Она скользнула невидящим взглядом по стенам.

- …Я тогда заявку диспетчеру оставлю, как договаривались. Правильно? А сейчас забирай свою лупу и дуй отсюда! Время драгоценное уходит. Свет осенний… Какой удивительный свет сегодня!..

- Но на операцию… В платной поликлинике… Малой части этого хватит!.. Зачем ждать квоты?.. Это сейчас можно сделать! – вырвалось у Палыча чуть громче, чем он хотел.

- Хватит! - сказала мастерица, зло воткнув иголку в полотно. – А откуда, дети спросят, я деньги взяла? Что раньше-то молчала? Ты подумал, как я внукам об этом скажу?! Почему бабка вдруг потратила накопления деда, которого они в глаза не видели, на себя?! Чтобы завершить работу, в которой они сейчас ни черта не смыслят и в будущем вряд ли оценят?.. Да они сдадут эту грязную халупу каким-нибудь дворникам-таджикам задёшево и уедут эти пыльные картинки со стен в лучшем случае в какой-нибудь аул, а скорее всего - на помойку. А я, слепая, – в дом престарелых… Ты этого хочешь?.. Не-ет, мой драгоценный, я участником этого быть не намерена… А вдруг я прозрею?..
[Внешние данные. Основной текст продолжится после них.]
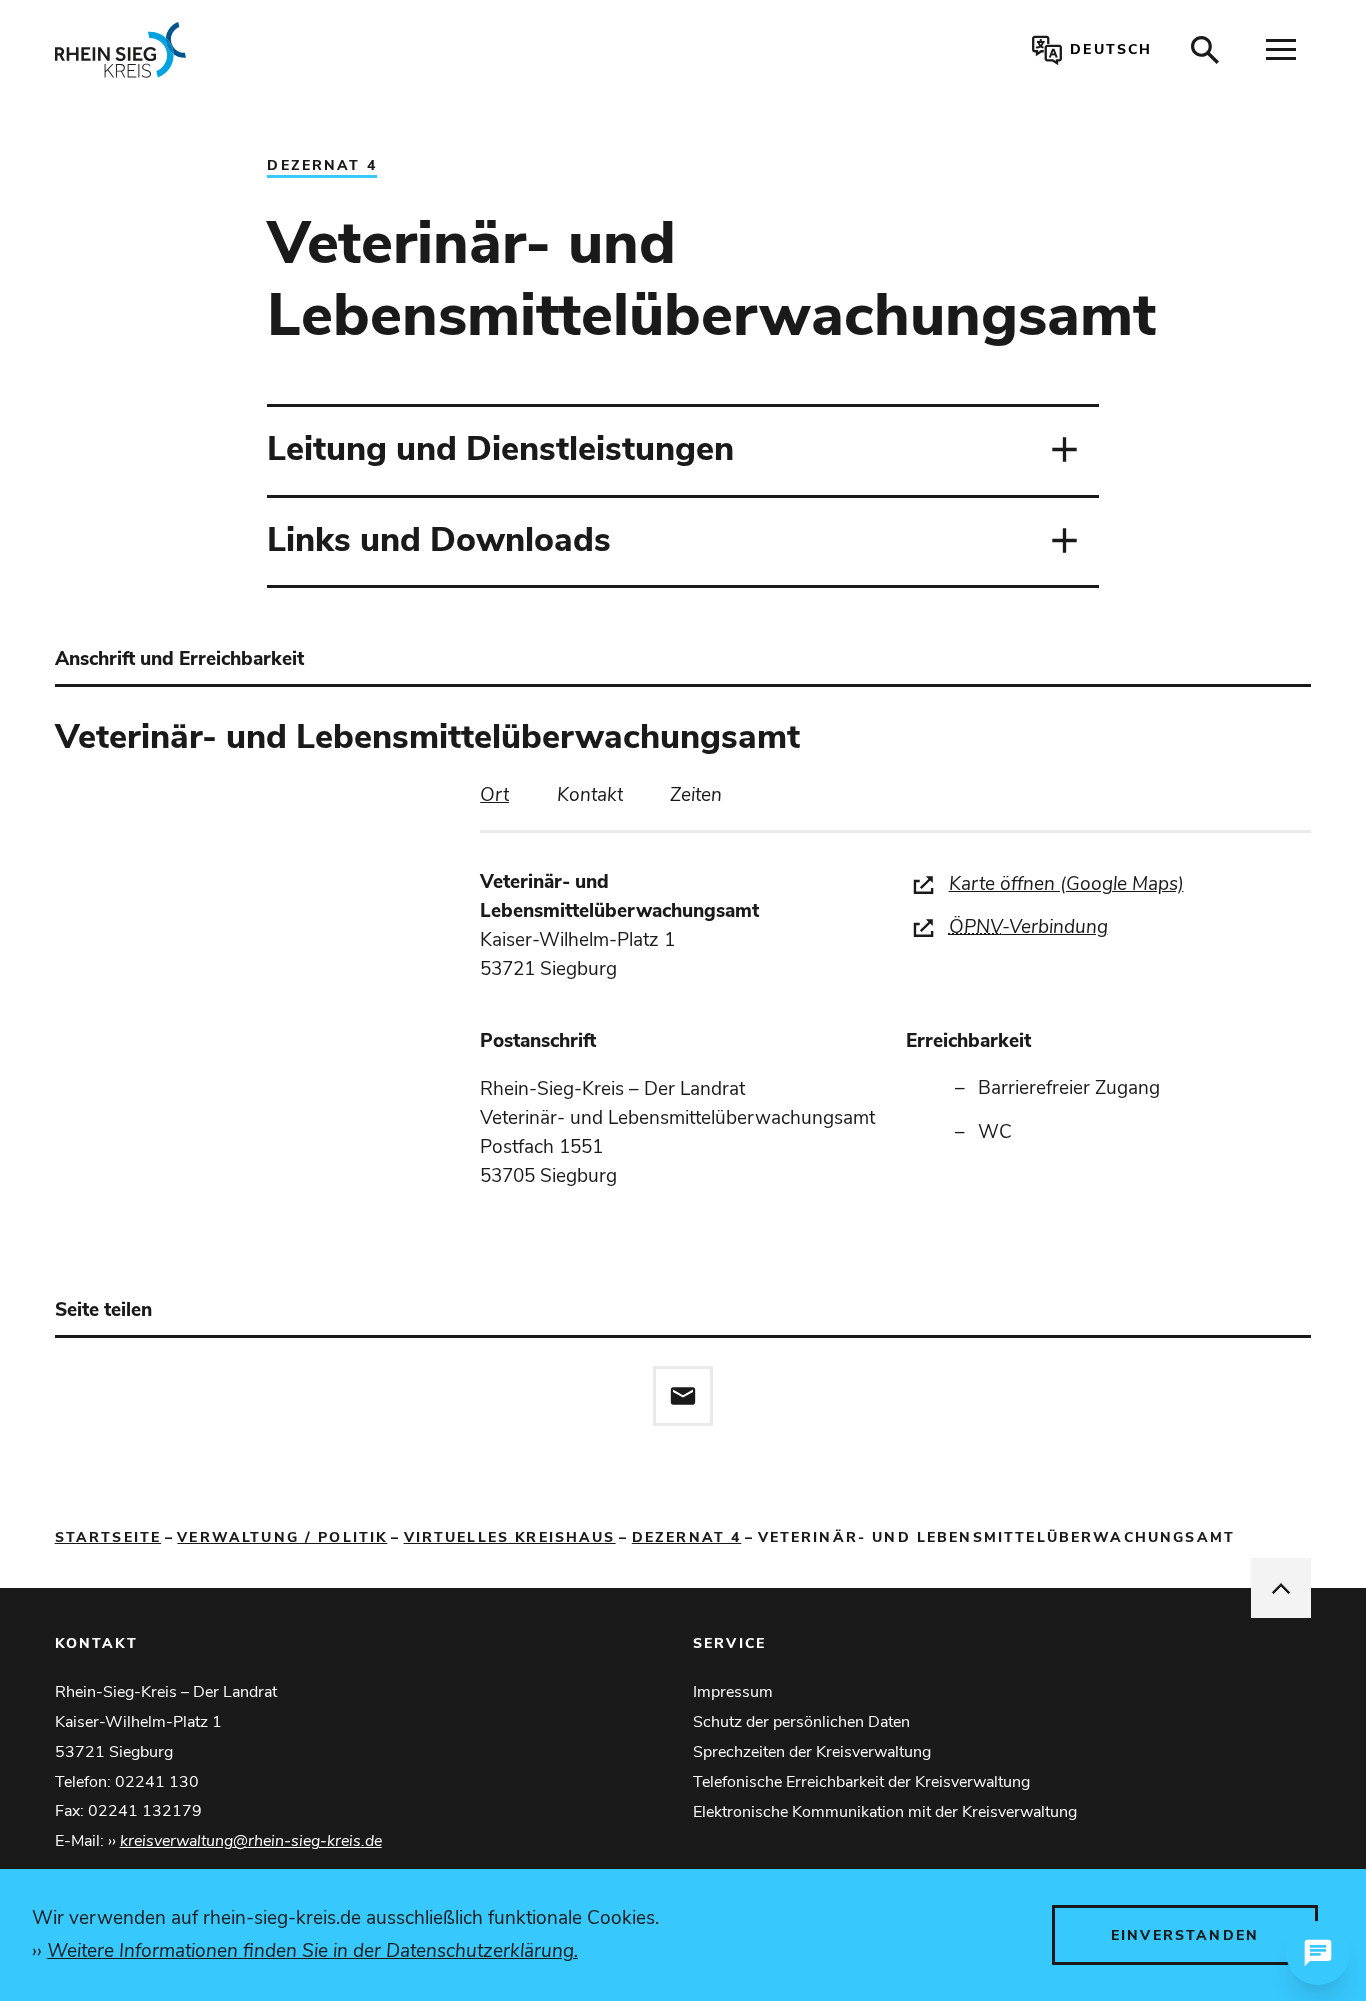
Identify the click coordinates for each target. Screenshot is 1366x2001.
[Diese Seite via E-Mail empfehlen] (683, 1396)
Лидия Савишна чему-то улыбнулась и вновь наклонилась над шитьём.

- …Поэтому нечего их дразнить. Пусть живут спокойно, работают, детей растят, как могут… И ждут, когда я сама подохну. Без их помощи… А ты иди, Пашенька, по своим делам, иди… Лупу не забудь!..

***

Всю дорогу домой Палыч старался не смотреть по сторонам. И вообще никуда не смотреть. Даже под ноги. Но через некоторое время совсем рядом с ним послышался металлический скрежет, и он остановился. Кто-то крикнул за его спиной:

- Дед, бл…! Куда прёшь? Глаза-то открой!

Палыч приподнял мокрые ресницы.
 
Он стоял на перекрёстке. Вокруг него проносились машины, объезжая две столкнувшиеся легковушки, яростно визжали клаксоны. Тогда он снял очки и начал протирать стекла от налипшей летающей паутины прямо посреди дороги. Не носовым платком, лежащем в кармане, а концом выпущенной из штанов рубашки.
 
Протёр, не обращая внимания на матерящихся водителей, подумал про себя: «Осенью всегда так. Видно-то намного дальше. А всё равно не угадаешь, куда тебя занесёт». И не торопясь перешел на тротуар к безопасным пешеходам.